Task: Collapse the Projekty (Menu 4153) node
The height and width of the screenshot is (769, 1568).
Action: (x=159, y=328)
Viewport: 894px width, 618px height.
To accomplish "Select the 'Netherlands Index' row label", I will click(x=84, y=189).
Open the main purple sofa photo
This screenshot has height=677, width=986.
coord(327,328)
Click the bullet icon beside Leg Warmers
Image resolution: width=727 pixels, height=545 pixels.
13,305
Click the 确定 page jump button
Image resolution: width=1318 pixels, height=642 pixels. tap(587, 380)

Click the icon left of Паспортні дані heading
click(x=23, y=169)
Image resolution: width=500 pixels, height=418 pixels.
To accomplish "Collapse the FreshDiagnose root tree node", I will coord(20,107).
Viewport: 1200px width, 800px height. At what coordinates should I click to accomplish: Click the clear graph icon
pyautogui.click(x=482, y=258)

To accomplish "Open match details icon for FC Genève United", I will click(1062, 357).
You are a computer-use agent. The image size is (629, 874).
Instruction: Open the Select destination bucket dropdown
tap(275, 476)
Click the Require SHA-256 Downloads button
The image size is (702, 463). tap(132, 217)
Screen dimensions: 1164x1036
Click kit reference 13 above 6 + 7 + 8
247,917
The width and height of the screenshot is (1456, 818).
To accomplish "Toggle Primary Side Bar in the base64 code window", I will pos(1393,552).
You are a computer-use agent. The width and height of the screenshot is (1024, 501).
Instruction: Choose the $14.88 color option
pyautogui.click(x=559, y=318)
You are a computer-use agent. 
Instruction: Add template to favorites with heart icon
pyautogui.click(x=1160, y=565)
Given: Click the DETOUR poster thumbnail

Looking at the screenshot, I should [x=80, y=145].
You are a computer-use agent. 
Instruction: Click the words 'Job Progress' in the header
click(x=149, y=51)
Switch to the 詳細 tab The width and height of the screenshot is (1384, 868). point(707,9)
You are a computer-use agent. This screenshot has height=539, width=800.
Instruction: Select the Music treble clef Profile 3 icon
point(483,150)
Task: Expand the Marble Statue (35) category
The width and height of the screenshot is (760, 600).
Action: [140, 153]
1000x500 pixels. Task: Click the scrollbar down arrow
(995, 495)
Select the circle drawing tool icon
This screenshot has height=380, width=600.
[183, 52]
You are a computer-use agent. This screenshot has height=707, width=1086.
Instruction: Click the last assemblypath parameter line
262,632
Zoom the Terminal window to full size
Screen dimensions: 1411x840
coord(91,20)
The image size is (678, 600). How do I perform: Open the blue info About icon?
..............................
REQUIREMENT -> Output the data in full, exactly as it stands.

ANSWER FOR THIS EXERCISE ->
Task: Collapse the Projekty (Menu 4153) node
The height and width of the screenshot is (769, 1568).
Action: (x=159, y=328)
Viewport: 894px width, 618px height.
To accomplish "Select the 'Netherlands Index' row label", I will click(x=84, y=189).
Open the main purple sofa photo
This screenshot has height=677, width=986.
coord(327,328)
Click the bullet icon beside Leg Warmers
Image resolution: width=727 pixels, height=545 pixels.
13,305
Click the 确定 page jump button
Image resolution: width=1318 pixels, height=642 pixels. tap(587, 380)

Click the icon left of Паспортні дані heading
click(x=23, y=169)
Image resolution: width=500 pixels, height=418 pixels.
To accomplish "Collapse the FreshDiagnose root tree node", I will coord(20,107).
Viewport: 1200px width, 800px height. At what coordinates should I click to accomplish: Click the clear graph icon
pyautogui.click(x=482, y=258)

To accomplish "Open match details icon for FC Genève United", I will click(1062, 357).
You are a computer-use agent. The image size is (629, 874).
Instruction: Open the Select destination bucket dropdown
tap(275, 476)
Click the Require SHA-256 Downloads button
The image size is (702, 463). tap(132, 217)
Screen dimensions: 1164x1036
Click kit reference 13 above 6 + 7 + 8
247,917
The width and height of the screenshot is (1456, 818).
To accomplish "Toggle Primary Side Bar in the base64 code window", I will pos(1393,552).
You are a computer-use agent. The width and height of the screenshot is (1024, 501).
Instruction: Choose the $14.88 color option
pyautogui.click(x=559, y=318)
You are a computer-use agent. 
Instruction: Add template to favorites with heart icon
pyautogui.click(x=1160, y=565)
Given: Click the DETOUR poster thumbnail

Looking at the screenshot, I should [x=80, y=145].
You are a computer-use agent. 
Instruction: Click the words 'Job Progress' in the header
click(x=149, y=51)
Switch to the 詳細 tab The width and height of the screenshot is (1384, 868). point(707,9)
You are a computer-use agent. This screenshot has height=539, width=800.
Instruction: Select the Music treble clef Profile 3 icon
point(483,150)
Task: Expand the Marble Statue (35) category
The width and height of the screenshot is (760, 600).
Action: [140, 153]
1000x500 pixels. Task: Click the scrollbar down arrow
(995, 495)
Select the circle drawing tool icon
This screenshot has height=380, width=600.
[183, 52]
You are a computer-use agent. This screenshot has height=707, width=1086.
Instruction: Click the last assemblypath parameter line
262,632
Zoom the Terminal window to full size
Screen dimensions: 1411x840
coord(91,20)
The image size is (678, 600). How do I perform: Open the blue info About icon?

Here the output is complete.